Stefano Domenicali, Chairman and CEO of Automobili Lamborghini, commented: During an emergency such as this one, we feel the need to make a concrete contribution. We have therefore decided to support the Sant’Orsola-Malpighi Hospital, an institution with which we have had a collaborative relationship for years, through both professional consultancy in promoting programs to protect our workers’ health, and in research projects. We will win this battle together by working in union, supporting those who are at the forefront of fighting this pandemic every day.”

The firm also used its internal Carbon machines to produce parts for face shields. The company says that,

“One thousand masks a day will be made in the Upholstery Department, the department that produces the interiors and customizations for Lamborghini cars. At the same time, 200 protective medical shields in polycarbonate a day will be made inside the composites production plant and at the Research and Development department with the use of 3D printers.”

While admirable what Lamborghini is doing now is very impactful and just the kind of thing that can showcase our technology’s prowess. 3D Printing excels at filling gaps, at making what is needed when it is needed. We are good at iterating, improving, changing designs and making the new faster than other technologies. And this is why I love that Lamborghini used 3D printing to work with SIARE Engineering International Group to make lung simulators.

SIARE is an anaesthesia and Intensive Care equipment company making, amongst other things, the much in demand currently, lung ventilators. Ventilators are highly regulated devices and are class III FDA devices. They require precise tolerances and certification to work safely and surely specifically because they take over breathing for an intubated individual. SIARE just like many of its competitors is responding to unprecedented demand for its products. There are currently a number of open source and manufacturing companies new to ventilators trying to scale up making them. Frankly, this terrifies me, and whereas I believe in the long run that “given enough eyeballs all problems are shallow” the prospect of hastily made or designed ventilators being used in patients is frightening to me. You can’t scale or immediately create tribal knowledge and a specific culture of care, process, and safety. Lamborghini isn’t switching from crankshafts to ICU however, instead the firm is helping SIARE scale.

“The breathing simulator enables the tester to carry out an initial evaluation of the ventilator’s performance before reaching the final testing stage, when the ventilator undergoes a comprehensive test using certified equipment.”

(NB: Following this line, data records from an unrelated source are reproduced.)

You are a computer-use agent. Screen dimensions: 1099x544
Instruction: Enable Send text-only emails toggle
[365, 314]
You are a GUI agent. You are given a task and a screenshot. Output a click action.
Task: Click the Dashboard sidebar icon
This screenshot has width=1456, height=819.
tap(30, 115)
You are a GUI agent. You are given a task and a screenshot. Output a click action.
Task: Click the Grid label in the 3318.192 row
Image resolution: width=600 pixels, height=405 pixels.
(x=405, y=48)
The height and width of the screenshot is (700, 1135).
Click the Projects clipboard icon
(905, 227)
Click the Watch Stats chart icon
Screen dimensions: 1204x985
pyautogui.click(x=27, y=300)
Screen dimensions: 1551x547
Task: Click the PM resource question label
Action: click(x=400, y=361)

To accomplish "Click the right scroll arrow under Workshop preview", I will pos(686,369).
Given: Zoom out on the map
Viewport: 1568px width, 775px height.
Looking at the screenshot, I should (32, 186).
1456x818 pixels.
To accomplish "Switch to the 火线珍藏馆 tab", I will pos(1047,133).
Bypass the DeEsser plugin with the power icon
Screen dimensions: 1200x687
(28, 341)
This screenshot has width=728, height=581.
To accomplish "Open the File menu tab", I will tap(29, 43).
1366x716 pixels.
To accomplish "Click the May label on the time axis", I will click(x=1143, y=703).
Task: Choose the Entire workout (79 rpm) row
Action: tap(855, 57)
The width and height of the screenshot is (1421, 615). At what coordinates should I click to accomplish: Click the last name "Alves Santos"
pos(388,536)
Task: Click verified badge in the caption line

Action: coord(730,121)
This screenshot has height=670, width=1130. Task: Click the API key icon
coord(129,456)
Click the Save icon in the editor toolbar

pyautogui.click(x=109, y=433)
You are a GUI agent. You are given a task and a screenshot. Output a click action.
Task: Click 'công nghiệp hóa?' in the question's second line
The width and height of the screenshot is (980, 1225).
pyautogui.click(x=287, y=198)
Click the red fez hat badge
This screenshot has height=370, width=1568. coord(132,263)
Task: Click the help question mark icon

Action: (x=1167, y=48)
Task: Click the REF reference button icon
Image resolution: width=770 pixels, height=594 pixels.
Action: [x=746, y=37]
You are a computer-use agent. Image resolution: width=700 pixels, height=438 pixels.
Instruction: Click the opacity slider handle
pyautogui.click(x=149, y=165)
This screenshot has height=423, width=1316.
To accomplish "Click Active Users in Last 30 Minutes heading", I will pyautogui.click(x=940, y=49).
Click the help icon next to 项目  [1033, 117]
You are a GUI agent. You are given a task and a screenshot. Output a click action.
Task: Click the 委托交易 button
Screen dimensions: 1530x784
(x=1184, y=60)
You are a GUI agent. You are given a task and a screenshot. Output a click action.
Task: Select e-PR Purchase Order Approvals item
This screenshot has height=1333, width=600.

Lamborghini is using HP’s Multi Jet Fusion to make a breathing simulator that is used to test each ventilator that goes out of the SIARE factory. They’re using a HP Jet Fusion 3D 4200 to make 18 of these simulators each week. Instead of doing the far more attention-grabbing “make the final part 3D printed” step the company is focusing on letting the ventilator experts make and test more ventilators. The company took two weeks to go from an idea to “design, produce and validate the simulator, optimizing the components” for production. Lamborghini will print out and make the lung simulators in its own prototyping lab in Sant’Agata.

This kind of thing should really be encouraged and more firms should be looking at how to use 3D printing to help firms struggling to keep up with demand, scale. This is something that our technology is ideally suited for. Jigs, fixtures, new hand tools, optimizations that are all needed quickly in a versatile way is our metier.